TO DO —
Return all lines below containing the word "profile".

EXTRACTED DATA —
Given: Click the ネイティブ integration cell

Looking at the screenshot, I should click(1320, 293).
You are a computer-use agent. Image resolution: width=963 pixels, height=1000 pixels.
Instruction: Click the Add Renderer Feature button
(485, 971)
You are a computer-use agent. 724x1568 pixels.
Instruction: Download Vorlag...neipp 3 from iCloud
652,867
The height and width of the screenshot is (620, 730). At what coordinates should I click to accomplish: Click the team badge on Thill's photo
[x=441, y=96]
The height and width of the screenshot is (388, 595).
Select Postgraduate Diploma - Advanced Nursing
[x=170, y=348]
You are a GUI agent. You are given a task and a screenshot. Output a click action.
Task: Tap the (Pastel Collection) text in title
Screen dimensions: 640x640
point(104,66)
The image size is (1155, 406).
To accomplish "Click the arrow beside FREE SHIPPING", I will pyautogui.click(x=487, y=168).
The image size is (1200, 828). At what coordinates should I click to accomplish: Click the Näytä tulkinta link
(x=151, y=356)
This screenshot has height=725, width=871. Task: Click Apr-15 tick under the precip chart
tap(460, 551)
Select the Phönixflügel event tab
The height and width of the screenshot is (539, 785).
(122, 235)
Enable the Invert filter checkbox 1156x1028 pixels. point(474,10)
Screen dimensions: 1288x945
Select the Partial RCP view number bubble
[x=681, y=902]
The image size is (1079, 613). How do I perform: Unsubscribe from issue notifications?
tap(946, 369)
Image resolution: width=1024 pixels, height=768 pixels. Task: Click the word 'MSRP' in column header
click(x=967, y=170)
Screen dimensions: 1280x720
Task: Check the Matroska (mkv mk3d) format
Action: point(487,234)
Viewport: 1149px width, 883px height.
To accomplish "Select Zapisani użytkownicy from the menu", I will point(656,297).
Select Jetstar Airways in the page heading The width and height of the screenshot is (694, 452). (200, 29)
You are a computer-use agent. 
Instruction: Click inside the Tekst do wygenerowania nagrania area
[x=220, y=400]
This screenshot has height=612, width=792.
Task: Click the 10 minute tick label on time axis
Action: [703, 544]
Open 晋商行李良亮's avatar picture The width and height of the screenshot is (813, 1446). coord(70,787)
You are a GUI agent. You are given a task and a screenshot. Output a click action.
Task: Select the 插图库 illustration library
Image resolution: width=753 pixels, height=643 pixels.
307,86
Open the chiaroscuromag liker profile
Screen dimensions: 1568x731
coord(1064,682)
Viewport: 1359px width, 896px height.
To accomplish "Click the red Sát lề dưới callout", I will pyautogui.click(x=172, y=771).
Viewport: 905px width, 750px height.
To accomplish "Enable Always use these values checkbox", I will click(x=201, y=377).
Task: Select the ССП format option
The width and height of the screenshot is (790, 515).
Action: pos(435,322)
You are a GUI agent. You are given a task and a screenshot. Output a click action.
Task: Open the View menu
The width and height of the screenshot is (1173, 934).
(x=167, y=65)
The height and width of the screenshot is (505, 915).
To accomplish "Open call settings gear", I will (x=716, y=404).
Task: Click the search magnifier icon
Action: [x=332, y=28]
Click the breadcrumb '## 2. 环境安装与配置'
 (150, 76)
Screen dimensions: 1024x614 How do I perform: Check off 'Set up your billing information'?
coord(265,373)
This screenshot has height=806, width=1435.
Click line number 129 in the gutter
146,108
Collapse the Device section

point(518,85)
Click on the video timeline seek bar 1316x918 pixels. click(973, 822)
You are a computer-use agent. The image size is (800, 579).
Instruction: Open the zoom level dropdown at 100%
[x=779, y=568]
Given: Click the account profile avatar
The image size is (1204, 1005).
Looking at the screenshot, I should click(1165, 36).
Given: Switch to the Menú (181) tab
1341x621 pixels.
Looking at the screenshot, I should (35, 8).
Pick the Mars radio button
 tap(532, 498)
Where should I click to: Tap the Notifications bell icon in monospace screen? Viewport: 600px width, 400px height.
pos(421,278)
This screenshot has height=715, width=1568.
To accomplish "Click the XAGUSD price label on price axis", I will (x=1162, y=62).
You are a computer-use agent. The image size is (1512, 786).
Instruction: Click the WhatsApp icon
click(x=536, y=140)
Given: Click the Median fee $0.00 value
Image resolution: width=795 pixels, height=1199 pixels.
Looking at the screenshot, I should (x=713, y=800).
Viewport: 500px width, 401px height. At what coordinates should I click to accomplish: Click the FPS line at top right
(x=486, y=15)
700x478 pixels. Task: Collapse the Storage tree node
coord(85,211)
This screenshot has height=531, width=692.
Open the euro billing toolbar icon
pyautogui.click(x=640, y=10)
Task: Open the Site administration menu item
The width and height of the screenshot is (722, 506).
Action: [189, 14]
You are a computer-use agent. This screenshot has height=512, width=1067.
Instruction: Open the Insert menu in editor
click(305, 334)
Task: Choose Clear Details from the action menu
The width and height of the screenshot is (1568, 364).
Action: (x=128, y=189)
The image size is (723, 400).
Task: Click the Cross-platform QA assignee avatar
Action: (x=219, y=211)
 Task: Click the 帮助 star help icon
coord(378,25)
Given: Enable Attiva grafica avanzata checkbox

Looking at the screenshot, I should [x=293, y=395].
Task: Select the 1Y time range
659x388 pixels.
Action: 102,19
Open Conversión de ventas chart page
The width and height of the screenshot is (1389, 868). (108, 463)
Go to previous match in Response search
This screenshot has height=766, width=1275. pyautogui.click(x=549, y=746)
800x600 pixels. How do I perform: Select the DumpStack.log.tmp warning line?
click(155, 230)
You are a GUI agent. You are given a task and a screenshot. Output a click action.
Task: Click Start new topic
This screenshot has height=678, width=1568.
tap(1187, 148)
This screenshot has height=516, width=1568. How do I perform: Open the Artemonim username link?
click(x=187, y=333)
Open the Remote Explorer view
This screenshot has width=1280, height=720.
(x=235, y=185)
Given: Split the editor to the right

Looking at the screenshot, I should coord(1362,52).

SOLUTION TO THIS PROBLEM —
Open the chiaroscuromag liker profile
Given: Click the account profile avatar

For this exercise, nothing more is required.